Lenovo Yoga 700: Performance

January 15, 2016 by Michael Wall Reads (19,301)
Editor's Rating

Ratings Breakdown (1-10)

    • Software & Support
    • 7
    • Upgrade Capabilities
    • 6
    • Usability
    • 6
    • Design
    • 7
    • Performance
    • 9
    • Features
    • 6
    • Price/Value Rating
    • 7
    • Total Score:
    • 6.86
    • Rating 1 to 10, top score 10

Performance

The review unit that NBR tested was outfitted with a 6th-generation Intel Core i5-6200U CPU running at 2.3GHz, 8GB of RAM, Intel HD graphics 520, and a 128GB SSD. Currently listed at $850 on Lenovo’s website (at the time of this writing), it’s a decent value with enough performance to handle more demanding productivity tasks. However, what really makes the Yoga 700 special is the option for the discrete Nvidia GeForce GT 940M graphics (with 2GB of dedicated vRAM). This option makes the total price of the notebook a bit more expensive at $950 but it also comes with a larger 256GB SSD. If you’re looking to play games or do any kind of media editing the dedicated graphics card will offer a considerable performance boost.

The integrated Intel HD Graphics 520 isn’t all that robust, but it will be fine for normal everyday tasks. The integrated GPU can handle light amounts of HD video editing and is capable of running less demanding game titles such as Hearthstone: Heroes of Warcraft and League of Legends at lower detail settings.

The 128GB solid state drive (SSD) may not provide the storage capacity for a lifetime of family photos, but the added speed makes the Yoga 700 feel like a truly high performance device. Add to that the benefits of less noise (no spinning hard drive platters) and resistance to damage due to vibration or impact and the SSD is a great addition to this 2-in-1. 

With a 2.3GHz Intel Core i5 CPU and 8GB of RAM the Yoga 700 offers solid computing power. Our review team was pleased by the machine’s ability to multi-task, as we were able to run 10 open Chrome tabs while streaming HD video and listening to Spotify in the background without any lag or a noticeable drop in performance.

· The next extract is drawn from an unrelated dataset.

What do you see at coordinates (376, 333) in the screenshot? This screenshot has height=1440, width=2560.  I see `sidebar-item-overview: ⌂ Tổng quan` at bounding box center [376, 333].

The Lenovo Yoga 700 that Notebook Review tested had the following configuration:

  • Lenovo Yoga 700 front 1Windows 10 (64-bit)
  • 2.3 GHz Intel Core i5-6200U CPU (3M Cache, up to 2.8 GHz Turbo frequency)
  • 14.0” FHD LED Glossy Multitouch (1920 x 1080)
  • Intel HD Graphics 520
  • 8 GB of DDR3
  • 128 GB SSD
  • Bluetooth 4.0
  • 802.11ac
  • Dimensions: 13.18 x 9 x 0.72 -inches
  • Weight: 3.5 pounds  
  • Price as configured: $850

 

Benchmarks

wPrime processor comparison listed in seconds (lower scores mean better performance):

wprime

PCMark8 Home (Accelerated) measures overall system performance in Windows for general activities from web browsing and video streaming to typing documents and playing games (higher scores mean better performance):

pcm8 home

PCMark8 Work (Accelerated) measures overall system performance in Windows for work-related productivity tasks (higher scores mean better performance):

pcm8 work

3DMark 11 is a benchmark that measures overall graphics card performance for gaming (higher scores mean better performance):

3dm11

CrystalDiskmark storage drive performance test:

cdm

Heat and Noise

The single cooling fan inside the Yoga 700 with integrated Intel graphics is relatively quite. We should mention that the configuration with Nvidia GeForce GT 940M discrete graphics features a second fan to help keep the GPU cool. Even after taxing our review unit by running two HD video streams for more than 40 minutes the noise from the single fan was barely audible. The machine did heat up slightly, namely along the bottom rear of the chassis, but it was only enough to be a slight discomfort at the most. Even after streaming for more than 40 minutes, the Yoga 700 was still perfectly fine to use as a laptop.

Battery Life

To test battery life, we used Futuremark’s PowerMark benchmark in balanced mode. The test consists of a combination of automated web browsing, word processing, gaming and video playback workloads. The test is far more strenuous than typical web browsing alone, measuring the machine under a litany of scenarios to better simulate high-stress usage. With the test being far more demanding the scores are understandably lower than what you’ll experience just checking Facebook or watching Netflix.

powermark

In our test the Yoga 700 ran for 3 hours and 48 minutes before shutting down. Running shy of four hours, the Yoga 700 offers pretty standard battery life. Considering that our tests are a bit more strenuous than normal use, you can expect to get upwards of 6 to 7 hours of battery life on a single charge.